OBJECTIF ÉNONCÉ – Recopiez à l'identique chacune des lignes de toutes les entrées ci-dessous, sans rien modifier.
-.-.-
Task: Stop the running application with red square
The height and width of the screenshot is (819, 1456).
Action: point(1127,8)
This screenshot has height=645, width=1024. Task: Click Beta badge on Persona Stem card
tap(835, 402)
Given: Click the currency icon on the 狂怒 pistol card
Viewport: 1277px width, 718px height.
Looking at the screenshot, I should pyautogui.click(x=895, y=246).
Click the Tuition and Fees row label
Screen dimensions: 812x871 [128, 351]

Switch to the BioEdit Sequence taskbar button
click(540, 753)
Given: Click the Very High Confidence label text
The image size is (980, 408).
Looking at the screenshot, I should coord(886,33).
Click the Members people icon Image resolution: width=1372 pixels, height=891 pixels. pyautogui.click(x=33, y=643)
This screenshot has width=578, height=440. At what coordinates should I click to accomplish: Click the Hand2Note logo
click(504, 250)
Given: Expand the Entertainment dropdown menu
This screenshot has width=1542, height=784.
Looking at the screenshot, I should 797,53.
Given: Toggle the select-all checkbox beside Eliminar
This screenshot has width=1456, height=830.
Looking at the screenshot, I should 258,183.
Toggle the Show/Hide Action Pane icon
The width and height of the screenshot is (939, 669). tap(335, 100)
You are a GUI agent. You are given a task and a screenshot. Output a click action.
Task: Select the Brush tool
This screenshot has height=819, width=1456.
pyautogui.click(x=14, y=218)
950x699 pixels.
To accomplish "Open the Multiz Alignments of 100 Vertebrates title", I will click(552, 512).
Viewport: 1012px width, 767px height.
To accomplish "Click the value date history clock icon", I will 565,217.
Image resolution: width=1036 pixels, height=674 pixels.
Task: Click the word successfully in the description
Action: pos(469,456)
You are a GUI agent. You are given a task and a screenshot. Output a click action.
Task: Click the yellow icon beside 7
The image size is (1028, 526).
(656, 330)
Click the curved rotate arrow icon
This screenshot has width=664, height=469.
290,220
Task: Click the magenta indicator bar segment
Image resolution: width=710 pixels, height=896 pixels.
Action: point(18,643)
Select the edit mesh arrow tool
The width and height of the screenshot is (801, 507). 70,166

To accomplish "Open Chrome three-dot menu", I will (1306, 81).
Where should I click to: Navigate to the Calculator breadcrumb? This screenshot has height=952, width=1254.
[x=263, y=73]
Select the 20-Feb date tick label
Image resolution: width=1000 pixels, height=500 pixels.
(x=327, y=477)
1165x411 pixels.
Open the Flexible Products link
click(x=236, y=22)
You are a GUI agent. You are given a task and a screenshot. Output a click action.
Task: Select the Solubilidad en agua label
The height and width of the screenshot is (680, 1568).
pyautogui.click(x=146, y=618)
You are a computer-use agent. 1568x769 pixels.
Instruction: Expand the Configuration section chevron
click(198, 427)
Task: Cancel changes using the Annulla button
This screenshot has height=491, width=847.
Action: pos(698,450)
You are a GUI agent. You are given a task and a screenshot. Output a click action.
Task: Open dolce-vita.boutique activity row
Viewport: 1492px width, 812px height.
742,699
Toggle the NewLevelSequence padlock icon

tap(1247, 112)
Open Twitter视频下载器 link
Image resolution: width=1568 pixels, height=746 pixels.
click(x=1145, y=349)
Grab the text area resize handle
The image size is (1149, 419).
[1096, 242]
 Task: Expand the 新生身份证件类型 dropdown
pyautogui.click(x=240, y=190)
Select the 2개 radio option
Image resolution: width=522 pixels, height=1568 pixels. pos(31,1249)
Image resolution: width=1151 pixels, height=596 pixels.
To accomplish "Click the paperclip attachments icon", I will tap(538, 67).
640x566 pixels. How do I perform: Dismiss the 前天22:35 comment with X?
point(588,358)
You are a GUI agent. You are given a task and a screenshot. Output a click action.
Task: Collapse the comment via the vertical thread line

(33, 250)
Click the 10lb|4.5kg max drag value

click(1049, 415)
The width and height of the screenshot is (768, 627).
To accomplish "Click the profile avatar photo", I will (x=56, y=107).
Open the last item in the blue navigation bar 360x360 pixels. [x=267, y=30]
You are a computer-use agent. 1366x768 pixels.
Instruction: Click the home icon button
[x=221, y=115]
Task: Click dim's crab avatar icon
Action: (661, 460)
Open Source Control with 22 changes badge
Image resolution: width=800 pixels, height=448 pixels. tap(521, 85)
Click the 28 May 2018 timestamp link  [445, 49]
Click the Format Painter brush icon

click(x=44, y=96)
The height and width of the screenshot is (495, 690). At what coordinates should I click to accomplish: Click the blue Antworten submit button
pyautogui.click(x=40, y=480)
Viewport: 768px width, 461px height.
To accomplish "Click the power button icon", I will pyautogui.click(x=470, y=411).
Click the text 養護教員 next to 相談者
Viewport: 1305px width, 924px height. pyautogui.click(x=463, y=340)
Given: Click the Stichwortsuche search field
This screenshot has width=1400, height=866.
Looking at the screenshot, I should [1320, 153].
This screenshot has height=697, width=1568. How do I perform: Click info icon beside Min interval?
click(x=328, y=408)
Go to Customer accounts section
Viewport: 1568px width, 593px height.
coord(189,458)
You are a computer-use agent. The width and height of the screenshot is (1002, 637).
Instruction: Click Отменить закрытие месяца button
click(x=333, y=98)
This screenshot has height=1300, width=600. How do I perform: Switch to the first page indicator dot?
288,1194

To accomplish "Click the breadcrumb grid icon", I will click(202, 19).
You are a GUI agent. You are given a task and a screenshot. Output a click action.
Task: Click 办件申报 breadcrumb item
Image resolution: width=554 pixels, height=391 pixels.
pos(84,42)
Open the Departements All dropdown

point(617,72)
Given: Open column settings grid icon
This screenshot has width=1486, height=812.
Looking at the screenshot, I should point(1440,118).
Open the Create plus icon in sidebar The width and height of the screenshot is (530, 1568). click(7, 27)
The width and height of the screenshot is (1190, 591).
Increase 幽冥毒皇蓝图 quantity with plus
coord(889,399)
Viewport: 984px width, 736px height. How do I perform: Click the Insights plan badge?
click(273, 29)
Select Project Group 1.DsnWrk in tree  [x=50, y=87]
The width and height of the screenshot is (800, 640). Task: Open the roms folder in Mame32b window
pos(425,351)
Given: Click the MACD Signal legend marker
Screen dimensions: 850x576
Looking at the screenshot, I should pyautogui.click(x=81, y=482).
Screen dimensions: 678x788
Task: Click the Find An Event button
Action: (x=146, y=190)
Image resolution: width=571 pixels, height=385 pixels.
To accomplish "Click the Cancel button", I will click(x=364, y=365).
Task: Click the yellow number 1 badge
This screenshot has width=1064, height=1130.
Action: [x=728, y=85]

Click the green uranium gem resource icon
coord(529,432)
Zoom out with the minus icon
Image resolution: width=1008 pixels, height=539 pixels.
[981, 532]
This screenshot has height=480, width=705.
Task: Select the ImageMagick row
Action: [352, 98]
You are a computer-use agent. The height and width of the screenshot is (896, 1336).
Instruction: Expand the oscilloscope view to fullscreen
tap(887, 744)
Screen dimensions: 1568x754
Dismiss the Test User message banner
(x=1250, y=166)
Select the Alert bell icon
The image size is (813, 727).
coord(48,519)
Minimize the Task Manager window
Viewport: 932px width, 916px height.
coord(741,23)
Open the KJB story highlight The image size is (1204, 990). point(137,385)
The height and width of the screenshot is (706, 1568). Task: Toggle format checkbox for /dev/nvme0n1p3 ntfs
-.-.-
RÉPONSE RÉDIGÉE –
Task: Stop the running application with red square
The height and width of the screenshot is (819, 1456).
Action: point(1127,8)
This screenshot has height=645, width=1024. Task: Click Beta badge on Persona Stem card
tap(835, 402)
Given: Click the currency icon on the 狂怒 pistol card
Viewport: 1277px width, 718px height.
Looking at the screenshot, I should pyautogui.click(x=895, y=246).
Click the Tuition and Fees row label
Screen dimensions: 812x871 [128, 351]

Switch to the BioEdit Sequence taskbar button
click(540, 753)
Given: Click the Very High Confidence label text
The image size is (980, 408).
Looking at the screenshot, I should coord(886,33).
Click the Members people icon Image resolution: width=1372 pixels, height=891 pixels. pyautogui.click(x=33, y=643)
This screenshot has width=578, height=440. At what coordinates should I click to accomplish: Click the Hand2Note logo
click(504, 250)
Given: Expand the Entertainment dropdown menu
This screenshot has width=1542, height=784.
Looking at the screenshot, I should 797,53.
Given: Toggle the select-all checkbox beside Eliminar
This screenshot has width=1456, height=830.
Looking at the screenshot, I should 258,183.
Toggle the Show/Hide Action Pane icon
The width and height of the screenshot is (939, 669). tap(335, 100)
You are a GUI agent. You are given a task and a screenshot. Output a click action.
Task: Select the Brush tool
This screenshot has height=819, width=1456.
pyautogui.click(x=14, y=218)
950x699 pixels.
To accomplish "Open the Multiz Alignments of 100 Vertebrates title", I will click(552, 512).
Viewport: 1012px width, 767px height.
To accomplish "Click the value date history clock icon", I will 565,217.
Image resolution: width=1036 pixels, height=674 pixels.
Task: Click the word successfully in the description
Action: pos(469,456)
You are a GUI agent. You are given a task and a screenshot. Output a click action.
Task: Click the yellow icon beside 7
The image size is (1028, 526).
(656, 330)
Click the curved rotate arrow icon
This screenshot has width=664, height=469.
290,220
Task: Click the magenta indicator bar segment
Image resolution: width=710 pixels, height=896 pixels.
Action: point(18,643)
Select the edit mesh arrow tool
The width and height of the screenshot is (801, 507). 70,166

To accomplish "Open Chrome three-dot menu", I will (1306, 81).
Where should I click to: Navigate to the Calculator breadcrumb? This screenshot has height=952, width=1254.
[x=263, y=73]
Select the 20-Feb date tick label
Image resolution: width=1000 pixels, height=500 pixels.
(x=327, y=477)
1165x411 pixels.
Open the Flexible Products link
click(x=236, y=22)
You are a GUI agent. You are given a task and a screenshot. Output a click action.
Task: Select the Solubilidad en agua label
The height and width of the screenshot is (680, 1568).
pyautogui.click(x=146, y=618)
You are a computer-use agent. 1568x769 pixels.
Instruction: Expand the Configuration section chevron
click(198, 427)
Task: Cancel changes using the Annulla button
This screenshot has height=491, width=847.
Action: pos(698,450)
You are a GUI agent. You are given a task and a screenshot. Output a click action.
Task: Open dolce-vita.boutique activity row
Viewport: 1492px width, 812px height.
742,699
Toggle the NewLevelSequence padlock icon

tap(1247, 112)
Open Twitter视频下载器 link
Image resolution: width=1568 pixels, height=746 pixels.
click(x=1145, y=349)
Grab the text area resize handle
The image size is (1149, 419).
[1096, 242]
 Task: Expand the 新生身份证件类型 dropdown
pyautogui.click(x=240, y=190)
Select the 2개 radio option
Image resolution: width=522 pixels, height=1568 pixels. pos(31,1249)
Image resolution: width=1151 pixels, height=596 pixels.
To accomplish "Click the paperclip attachments icon", I will tap(538, 67).
640x566 pixels. How do I perform: Dismiss the 前天22:35 comment with X?
point(588,358)
You are a GUI agent. You are given a task and a screenshot. Output a click action.
Task: Collapse the comment via the vertical thread line

(33, 250)
Click the 10lb|4.5kg max drag value

click(1049, 415)
The width and height of the screenshot is (768, 627).
To accomplish "Click the profile avatar photo", I will (x=56, y=107).
Open the last item in the blue navigation bar 360x360 pixels. [x=267, y=30]
You are a computer-use agent. 1366x768 pixels.
Instruction: Click the home icon button
[x=221, y=115]
Task: Click dim's crab avatar icon
Action: (661, 460)
Open Source Control with 22 changes badge
Image resolution: width=800 pixels, height=448 pixels. tap(521, 85)
Click the 28 May 2018 timestamp link  [445, 49]
Click the Format Painter brush icon

click(x=44, y=96)
The height and width of the screenshot is (495, 690). At what coordinates should I click to accomplish: Click the blue Antworten submit button
pyautogui.click(x=40, y=480)
Viewport: 768px width, 461px height.
To accomplish "Click the power button icon", I will pyautogui.click(x=470, y=411).
Click the text 養護教員 next to 相談者
Viewport: 1305px width, 924px height. pyautogui.click(x=463, y=340)
Given: Click the Stichwortsuche search field
This screenshot has width=1400, height=866.
Looking at the screenshot, I should [1320, 153].
This screenshot has height=697, width=1568. How do I perform: Click info icon beside Min interval?
click(x=328, y=408)
Go to Customer accounts section
Viewport: 1568px width, 593px height.
coord(189,458)
You are a computer-use agent. The width and height of the screenshot is (1002, 637).
Instruction: Click Отменить закрытие месяца button
click(x=333, y=98)
This screenshot has height=1300, width=600. How do I perform: Switch to the first page indicator dot?
288,1194

To accomplish "Click the breadcrumb grid icon", I will click(202, 19).
You are a GUI agent. You are given a task and a screenshot. Output a click action.
Task: Click 办件申报 breadcrumb item
Image resolution: width=554 pixels, height=391 pixels.
pos(84,42)
Open the Departements All dropdown

point(617,72)
Given: Open column settings grid icon
This screenshot has width=1486, height=812.
Looking at the screenshot, I should point(1440,118).
Open the Create plus icon in sidebar The width and height of the screenshot is (530, 1568). click(7, 27)
The width and height of the screenshot is (1190, 591).
Increase 幽冥毒皇蓝图 quantity with plus
coord(889,399)
Viewport: 984px width, 736px height. How do I perform: Click the Insights plan badge?
click(273, 29)
Select Project Group 1.DsnWrk in tree  [x=50, y=87]
The width and height of the screenshot is (800, 640). Task: Open the roms folder in Mame32b window
pos(425,351)
Given: Click the MACD Signal legend marker
Screen dimensions: 850x576
Looking at the screenshot, I should pyautogui.click(x=81, y=482).
Screen dimensions: 678x788
Task: Click the Find An Event button
Action: (x=146, y=190)
Image resolution: width=571 pixels, height=385 pixels.
To accomplish "Click the Cancel button", I will click(x=364, y=365).
Task: Click the yellow number 1 badge
This screenshot has width=1064, height=1130.
Action: [x=728, y=85]

Click the green uranium gem resource icon
coord(529,432)
Zoom out with the minus icon
Image resolution: width=1008 pixels, height=539 pixels.
[981, 532]
This screenshot has height=480, width=705.
Task: Select the ImageMagick row
Action: [352, 98]
You are a computer-use agent. The height and width of the screenshot is (896, 1336).
Instruction: Expand the oscilloscope view to fullscreen
tap(887, 744)
Screen dimensions: 1568x754
Dismiss the Test User message banner
(x=1250, y=166)
Select the Alert bell icon
The image size is (813, 727).
coord(48,519)
Minimize the Task Manager window
Viewport: 932px width, 916px height.
coord(741,23)
Open the KJB story highlight The image size is (1204, 990). point(137,385)
The height and width of the screenshot is (706, 1568). Task: Toggle format checkbox for /dev/nvme0n1p3 ntfs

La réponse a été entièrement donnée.